Less than $1200 - CBOE mini NDX contract (NDX/10)
This contract is four times as large as the QQQ contract and roughly four times the price. Exercise of "in the money" contracts is in cash rather than in QQQ stock, and is automatic at most brokerages. This means that you must sell QQQ options before expiration unless you have enough money in your account to have the contract or contracts exercised on margin. With the CBOE mini, there is no practical requirement to trade it before expiration. Otherwise, the instructions are the same as for QQQ, except that the ticker symbol for yahoo is ^MNX.
More than $5000 - QQQ stock (NDX/40)
Buying and selling the QQQ, an NDX tracking stock, on margin is the most conservative way in which to trade. Make sure your account at the discount broker is approved for margin purchases. While a typical 2 day swing of 3 points on the QQQ will usually produce a 50% profit on one of the above options, the market is going to be around a long time, and you should not be in any great rush. The commission charge of your discount broker is critical here as Schwab will charge $60 dollars round trip, while most other discounters will charge in the neighborhood of $30 for limit orders.
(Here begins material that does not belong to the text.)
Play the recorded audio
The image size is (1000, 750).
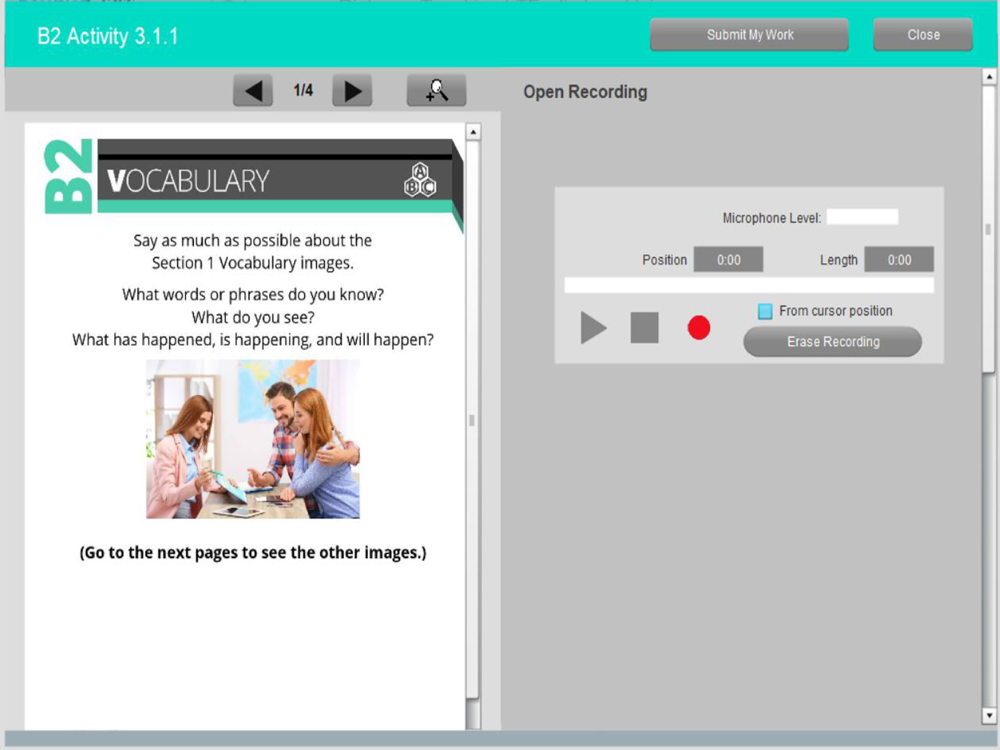point(593,328)
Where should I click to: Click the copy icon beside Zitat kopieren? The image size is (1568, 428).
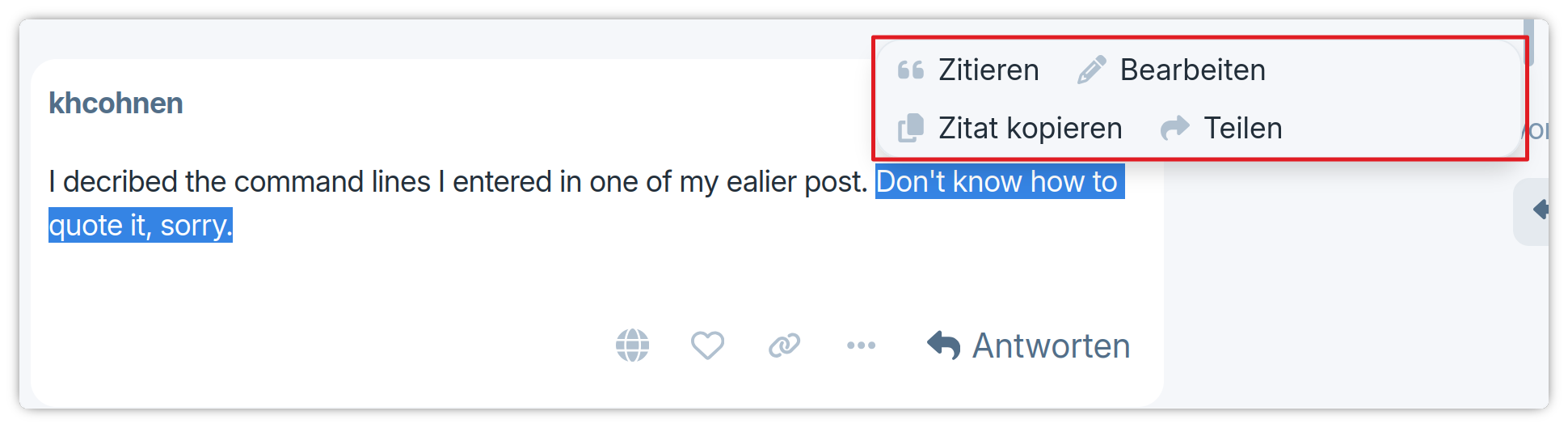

Market orders with a $7 commission are almost always going to be a bad deal on the bid-ask spread. One QQQ point is $100 on a round lot of 100 shares now selling at about $8000. You need a 3 point swing for the trade to make sense. The economics are much improved if you have $10,000 of capital and trade 200 shares at a time.
More than $25000 - CME NDX mini contract (NDX/5)
To trade this futures contract you will need a commodities account with a discount commodities broker. With $25,000 you have enough margin to trade the big NDX contract, an instrument that gives you about $330,000 of exposure. However, I strongly recommend against it as all big contract orders must go to the floor, where the floor trader has 2 minutes before he has to attend to your order and you will not get a fill report for about 10 minutes. A limit order is likely to be off the mark 2 minutes after it is placed, and a market order on a futures contract can be a real wild card in a fast moving market. In contrast, the mini NDX contract (about $65,000 of exposure) trades electronically without going to the floor, and you can get instant fills from your broker. In addition, the CME provides live, real time quotes for this contract over the web at CME Real Time Quotes under the symbol NQZ00 towards the bottom of the list. The page refreshes every few seconds automatically, so you and your broker will be viewing the same information as you call in your order. Commissions are much lower than for QQQ tracking stock trades, as a round turn will cost only $29 at most discounters, and there are no spreads as in options.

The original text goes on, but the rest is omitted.